- Directed by: Thierry Michel
- Written by: Thierry Michel
- Produced by: Les Films de la Passerelle
- Narrated by: Rachid Benbouchta
- Release date: January 2012;
- Running time: 96 minutes
- Country: Belgium
- Languages: French English Dutch

= L'affaire Chebeya =

2012 film by Thierry Michel

L'Affaire Chebeya (un crime d'Etat ?) is a documentary directed by Thierry Michel that was released in February 2012.
The award-winning film explores the assassination of a human rights activist in the Democratic Republic of the Congo (DRC) and the subsequent trial.

==Synopsis==
Floribert Chebeya was a human rights activist who had survived Mobutu Sese Seko's dictatorship and the subsequent civil war. On 2 June 2010, his body was found in a car near the capital, Kinshasa. The police quickly painted a scenario that made Chebeya the routine victim of a crime with sexual connotations. However, this version of the events broke down after an investigation in which the police were implicated. The government agreed to bring some of the highest police officials to justice in a military court, handing out stiff sentences to those found guilty and awarding compensation to the victims.

The film exposes the rough edges of Chebeya's character. He was a tenacious, insensitive and annoying man, with an inflated view of his role as defender of human rights, sometimes willing to make strange alliances to achieve his goals. The film covers more than just the police case, but provides a survey of life in a country that is between dictatorship and democracy, between opacity and justice. A recurring theme is the failure of the police chief, General John Numbi, to appear and offer an explanation.

==Production==
Thierry Michel directed his first documentary on the Democratic Republic of the Congo in 1992 with Zaïre, le cycle du serpent. Since then he has released a series of other films covering different aspects of life and politics in the country. Taken together his films provide a unique overview of the social, economic and political life of the country.

He flew to Kinshasa as soon as he heard of the death of Chebeya, whom he had known for many years, to film the trial.

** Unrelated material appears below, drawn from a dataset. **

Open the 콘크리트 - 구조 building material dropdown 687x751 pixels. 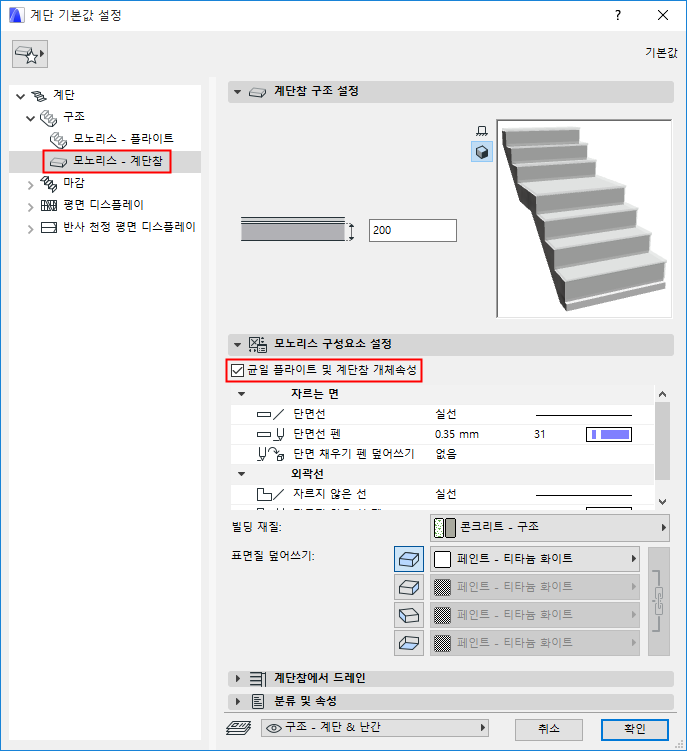pyautogui.click(x=550, y=527)
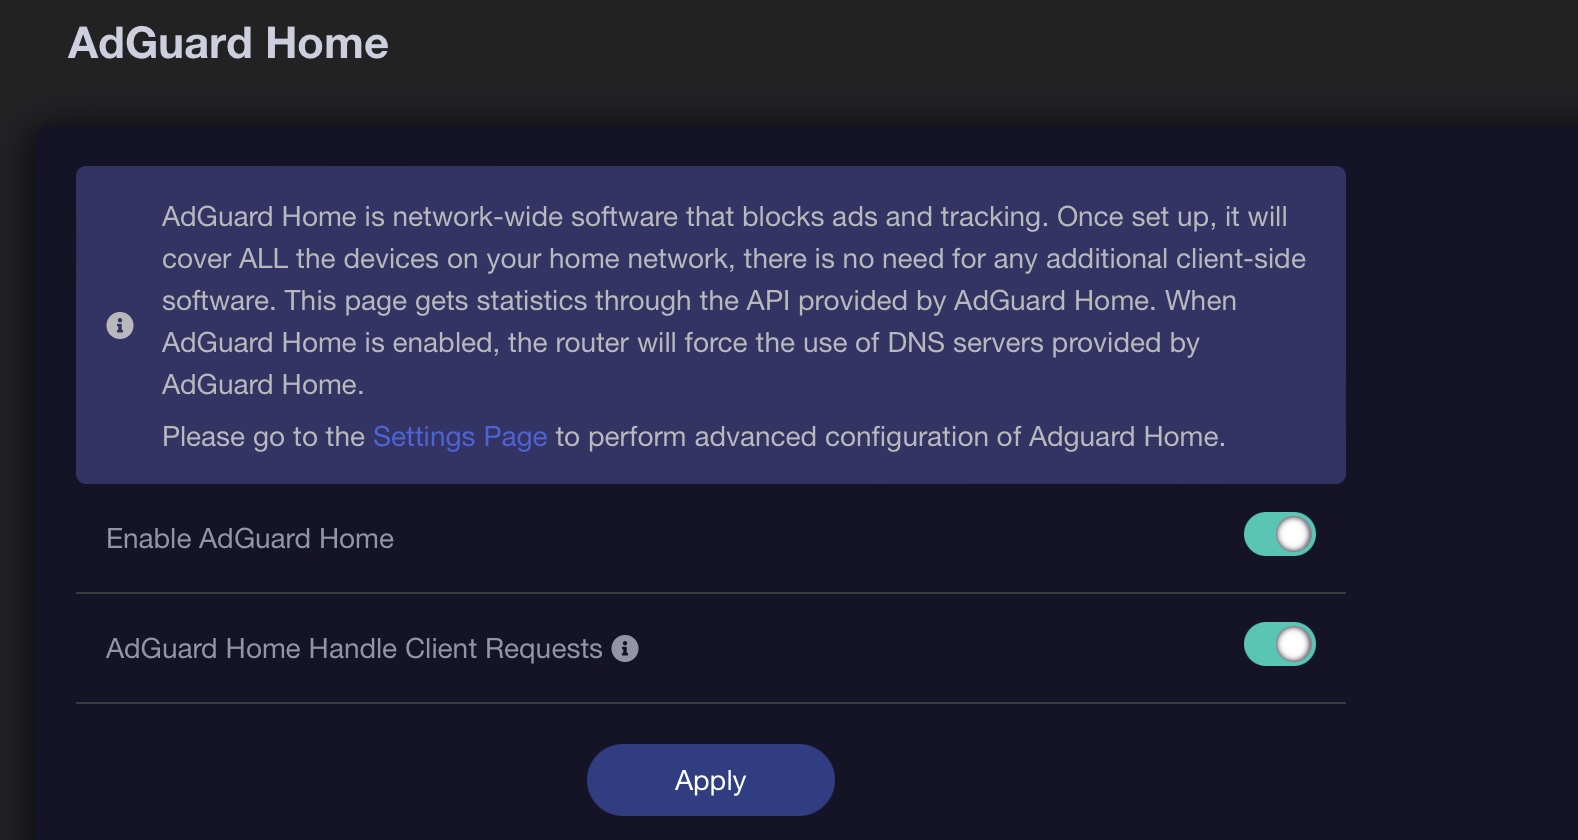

This was the largest public trial there for over a decade, and the authorities were under strong pressure from the United States and Europe to ensure that justice was done.

Speaking of the film in an interview, the director said the trial did provide some degree of justice, if imperfect, but noted that the country may be sliding backwards in terms of protection of human rights.

==Reception==
Le Monde noted that because the analysis is subtle, the documentary is probably only accessible to those who already known something of the Congo.

Another reviewer said Thierry Michel had perpetuated the memory of Chebeya and given him the stature he deserves, that of a modest hero, ruthlessly efficient, a man whose name is written in the pantheon of heroes of the Congo.
The film won the Grand Prize at the International Film Festival of Human Rights in Paris in March 2012.

The film received a Magritte Award nomination in the category of Best Documentary in 2013.